Screenshot 2024-10-05 at 8 32 50 PM

Envelope

The first step to matching the envelope of the instrument to the sound wave is to obtain the envelope itself. The envelope is the upper bound of a wave, and although there are functions to do this, they seemingly struggle with noise and certain types of sound waves. Thus, since we have to handle many different instruments at different frequencies, we need a more robust solution.

To get the envelope, the function splits the sound wave into chunks, before taking the max value at each chunk. To further refine the results, the function finds the points where the envelope is below the original sound wave and adds a new point defining the envelope.

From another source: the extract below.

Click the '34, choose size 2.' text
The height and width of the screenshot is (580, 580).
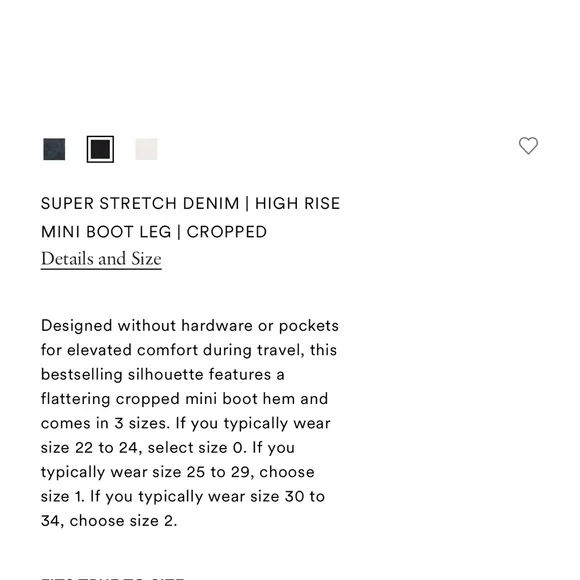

IMG_0333 IMG_0334 IMG_0335 IMG_0336

The next step is to split the envelope of the wave into its attack, sustain, and release. The attack is the initial noise of the note, the sustain is while the note is held, and the release is when the note stops. For the instrument samples, we can take the first nonzero value of the wave to get the start of the attack. To get the point between the attack and sustain, we get the first point when the function is concave down or decreasing. To get the point between the sustain and release, we get the first point from the end where the function is increasing or concave down. To get the end of the release, we find the first point from the end where the function is nonzero.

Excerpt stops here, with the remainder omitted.